* Problem details
Render the entries below, starting at the line containing "Image resolution: width=857" and ending at the line containing "(x=28, y=19)", as a JSON list of strings with one string per line and blank lines omitted.

* Listing
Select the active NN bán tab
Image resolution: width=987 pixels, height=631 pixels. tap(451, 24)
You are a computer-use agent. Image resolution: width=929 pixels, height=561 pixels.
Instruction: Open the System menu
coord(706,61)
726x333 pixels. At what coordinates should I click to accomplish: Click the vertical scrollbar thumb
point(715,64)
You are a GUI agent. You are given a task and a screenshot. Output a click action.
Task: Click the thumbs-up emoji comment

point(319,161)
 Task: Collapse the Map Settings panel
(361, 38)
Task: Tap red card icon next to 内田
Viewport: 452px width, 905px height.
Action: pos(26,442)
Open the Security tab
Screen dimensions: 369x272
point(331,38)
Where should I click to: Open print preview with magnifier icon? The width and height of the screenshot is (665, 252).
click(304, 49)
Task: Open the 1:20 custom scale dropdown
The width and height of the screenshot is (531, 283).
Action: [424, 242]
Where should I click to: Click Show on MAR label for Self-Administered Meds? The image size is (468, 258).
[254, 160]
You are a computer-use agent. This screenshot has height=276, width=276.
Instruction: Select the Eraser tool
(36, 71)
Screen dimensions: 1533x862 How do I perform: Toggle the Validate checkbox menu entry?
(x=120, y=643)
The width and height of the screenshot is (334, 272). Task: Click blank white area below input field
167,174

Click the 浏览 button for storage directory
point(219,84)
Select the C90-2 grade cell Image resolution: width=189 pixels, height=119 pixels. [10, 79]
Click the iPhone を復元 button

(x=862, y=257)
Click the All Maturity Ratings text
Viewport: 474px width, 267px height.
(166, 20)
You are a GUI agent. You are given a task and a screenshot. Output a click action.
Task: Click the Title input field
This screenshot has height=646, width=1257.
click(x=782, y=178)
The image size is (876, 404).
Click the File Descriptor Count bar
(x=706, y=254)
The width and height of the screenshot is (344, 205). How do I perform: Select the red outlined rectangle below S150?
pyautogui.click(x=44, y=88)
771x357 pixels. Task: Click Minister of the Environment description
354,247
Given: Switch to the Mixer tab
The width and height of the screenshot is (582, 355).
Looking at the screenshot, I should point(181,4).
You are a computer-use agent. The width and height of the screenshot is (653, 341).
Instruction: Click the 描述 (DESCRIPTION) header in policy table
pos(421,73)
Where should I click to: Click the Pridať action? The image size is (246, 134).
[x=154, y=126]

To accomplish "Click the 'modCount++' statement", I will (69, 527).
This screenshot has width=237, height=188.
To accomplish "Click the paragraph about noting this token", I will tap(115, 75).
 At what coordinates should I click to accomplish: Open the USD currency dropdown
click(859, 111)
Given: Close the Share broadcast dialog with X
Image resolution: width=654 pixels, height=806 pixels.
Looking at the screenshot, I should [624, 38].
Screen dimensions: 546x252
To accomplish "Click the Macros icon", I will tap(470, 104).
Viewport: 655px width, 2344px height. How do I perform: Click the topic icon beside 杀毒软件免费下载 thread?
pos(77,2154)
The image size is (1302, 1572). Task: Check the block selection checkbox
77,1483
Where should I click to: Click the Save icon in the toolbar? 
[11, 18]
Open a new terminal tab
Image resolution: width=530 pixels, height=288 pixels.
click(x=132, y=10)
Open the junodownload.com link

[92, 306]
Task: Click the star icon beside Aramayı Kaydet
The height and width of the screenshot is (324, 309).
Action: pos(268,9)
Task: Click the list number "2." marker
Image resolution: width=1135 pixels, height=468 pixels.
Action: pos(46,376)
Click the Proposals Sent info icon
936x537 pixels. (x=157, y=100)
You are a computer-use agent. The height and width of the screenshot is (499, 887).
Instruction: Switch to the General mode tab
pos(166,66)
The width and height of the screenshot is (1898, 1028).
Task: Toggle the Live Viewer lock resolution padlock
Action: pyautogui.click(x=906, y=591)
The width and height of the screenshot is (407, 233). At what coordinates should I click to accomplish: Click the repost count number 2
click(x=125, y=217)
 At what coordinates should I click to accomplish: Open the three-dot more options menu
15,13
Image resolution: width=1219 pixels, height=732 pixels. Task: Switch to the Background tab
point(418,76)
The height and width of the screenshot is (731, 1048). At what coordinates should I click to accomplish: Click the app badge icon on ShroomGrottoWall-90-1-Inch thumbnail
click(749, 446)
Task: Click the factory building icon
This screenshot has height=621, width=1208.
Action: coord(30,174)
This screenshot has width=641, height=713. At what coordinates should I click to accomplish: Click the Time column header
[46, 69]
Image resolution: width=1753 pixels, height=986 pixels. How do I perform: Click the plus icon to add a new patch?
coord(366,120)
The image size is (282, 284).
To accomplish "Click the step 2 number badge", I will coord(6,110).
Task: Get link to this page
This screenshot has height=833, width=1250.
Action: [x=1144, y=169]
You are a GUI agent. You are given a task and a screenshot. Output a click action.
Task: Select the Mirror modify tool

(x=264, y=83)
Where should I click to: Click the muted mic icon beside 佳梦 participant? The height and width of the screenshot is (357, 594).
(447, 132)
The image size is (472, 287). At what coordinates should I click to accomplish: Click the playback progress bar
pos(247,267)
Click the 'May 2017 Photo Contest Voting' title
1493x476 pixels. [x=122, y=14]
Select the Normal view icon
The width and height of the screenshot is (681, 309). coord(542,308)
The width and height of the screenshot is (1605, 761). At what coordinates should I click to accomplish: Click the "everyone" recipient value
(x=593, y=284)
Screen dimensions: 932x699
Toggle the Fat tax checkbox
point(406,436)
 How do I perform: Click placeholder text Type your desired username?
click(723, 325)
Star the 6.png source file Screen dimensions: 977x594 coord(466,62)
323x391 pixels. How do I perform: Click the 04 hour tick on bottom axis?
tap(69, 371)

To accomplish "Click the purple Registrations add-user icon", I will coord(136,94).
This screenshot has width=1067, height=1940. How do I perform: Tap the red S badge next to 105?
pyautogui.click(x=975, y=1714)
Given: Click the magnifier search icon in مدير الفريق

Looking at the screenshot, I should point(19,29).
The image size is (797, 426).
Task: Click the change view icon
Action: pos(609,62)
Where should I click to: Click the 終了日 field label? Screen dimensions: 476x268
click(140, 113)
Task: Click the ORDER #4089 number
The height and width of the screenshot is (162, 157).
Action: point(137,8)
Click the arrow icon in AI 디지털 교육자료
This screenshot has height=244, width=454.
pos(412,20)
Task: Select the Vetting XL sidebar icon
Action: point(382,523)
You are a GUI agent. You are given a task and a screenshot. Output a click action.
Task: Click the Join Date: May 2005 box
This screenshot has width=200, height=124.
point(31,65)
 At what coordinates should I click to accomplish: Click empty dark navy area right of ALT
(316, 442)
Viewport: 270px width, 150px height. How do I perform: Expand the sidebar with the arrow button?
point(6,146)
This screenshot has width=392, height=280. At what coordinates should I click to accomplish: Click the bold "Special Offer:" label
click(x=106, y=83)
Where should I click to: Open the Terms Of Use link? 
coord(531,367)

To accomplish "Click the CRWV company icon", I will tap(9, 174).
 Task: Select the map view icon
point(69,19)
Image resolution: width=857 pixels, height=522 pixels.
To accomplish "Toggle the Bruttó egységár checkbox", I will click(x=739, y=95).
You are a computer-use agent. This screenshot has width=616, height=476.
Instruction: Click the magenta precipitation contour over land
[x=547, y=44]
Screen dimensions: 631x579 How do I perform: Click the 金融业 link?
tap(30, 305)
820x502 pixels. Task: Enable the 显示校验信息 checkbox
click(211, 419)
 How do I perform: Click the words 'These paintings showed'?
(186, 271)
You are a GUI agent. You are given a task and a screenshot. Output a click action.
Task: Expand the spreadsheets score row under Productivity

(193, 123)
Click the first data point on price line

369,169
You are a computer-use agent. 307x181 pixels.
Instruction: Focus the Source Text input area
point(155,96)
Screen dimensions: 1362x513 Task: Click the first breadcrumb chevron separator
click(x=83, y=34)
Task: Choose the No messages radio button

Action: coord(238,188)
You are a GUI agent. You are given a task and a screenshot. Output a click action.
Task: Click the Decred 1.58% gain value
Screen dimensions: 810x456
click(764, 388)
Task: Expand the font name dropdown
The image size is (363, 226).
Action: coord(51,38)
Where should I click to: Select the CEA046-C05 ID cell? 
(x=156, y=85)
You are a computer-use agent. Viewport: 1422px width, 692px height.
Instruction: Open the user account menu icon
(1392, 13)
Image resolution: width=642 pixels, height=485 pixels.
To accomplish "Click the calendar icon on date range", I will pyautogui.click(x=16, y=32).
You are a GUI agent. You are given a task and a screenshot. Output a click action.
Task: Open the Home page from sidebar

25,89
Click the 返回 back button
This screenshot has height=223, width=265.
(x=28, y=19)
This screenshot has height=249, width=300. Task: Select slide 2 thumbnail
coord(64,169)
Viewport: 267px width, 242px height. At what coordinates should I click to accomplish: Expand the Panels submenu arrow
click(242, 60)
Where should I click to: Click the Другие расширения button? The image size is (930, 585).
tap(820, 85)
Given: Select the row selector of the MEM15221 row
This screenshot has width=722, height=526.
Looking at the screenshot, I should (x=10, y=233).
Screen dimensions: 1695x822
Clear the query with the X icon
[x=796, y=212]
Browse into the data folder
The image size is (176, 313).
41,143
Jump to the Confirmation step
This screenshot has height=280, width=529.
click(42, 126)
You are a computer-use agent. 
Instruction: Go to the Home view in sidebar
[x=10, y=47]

* Task answer
[
  "Image resolution: width=857 pixels, height=522 pixels.",
  "To accomplish \"Toggle the Bruttó egységár checkbox\", I will click(x=739, y=95).",
  "You are a computer-use agent. This screenshot has width=616, height=476.",
  "Instruction: Click the magenta precipitation contour over land",
  "[x=547, y=44]",
  "Screen dimensions: 631x579 How do I perform: Click the 金融业 link?",
  "tap(30, 305)",
  "820x502 pixels. Task: Enable the 显示校验信息 checkbox",
  "click(211, 419)",
  " How do I perform: Click the words 'These paintings showed'?",
  "(186, 271)",
  "You are a GUI agent. You are given a task and a screenshot. Output a click action.",
  "Task: Expand the spreadsheets score row under Productivity",
  "(193, 123)",
  "Click the first data point on price line",
  "369,169",
  "You are a computer-use agent. 307x181 pixels.",
  "Instruction: Focus the Source Text input area",
  "point(155,96)",
  "Screen dimensions: 1362x513 Task: Click the first breadcrumb chevron separator",
  "click(x=83, y=34)",
  "Task: Choose the No messages radio button",
  "Action: coord(238,188)",
  "You are a GUI agent. You are given a task and a screenshot. Output a click action.",
  "Task: Click the Decred 1.58% gain value",
  "Screen dimensions: 810x456",
  "click(764, 388)",
  "Task: Expand the font name dropdown",
  "The image size is (363, 226).",
  "Action: coord(51,38)",
  "Where should I click to: Select the CEA046-C05 ID cell? ",
  "(x=156, y=85)",
  "You are a computer-use agent. Viewport: 1422px width, 692px height.",
  "Instruction: Open the user account menu icon",
  "(1392, 13)",
  "Image resolution: width=642 pixels, height=485 pixels.",
  "To accomplish \"Click the calendar icon on date range\", I will pyautogui.click(x=16, y=32).",
  "You are a GUI agent. You are given a task and a screenshot. Output a click action.",
  "Task: Open the Home page from sidebar",
  "25,89",
  "Click the 返回 back button",
  "This screenshot has height=223, width=265.",
  "(x=28, y=19)"
]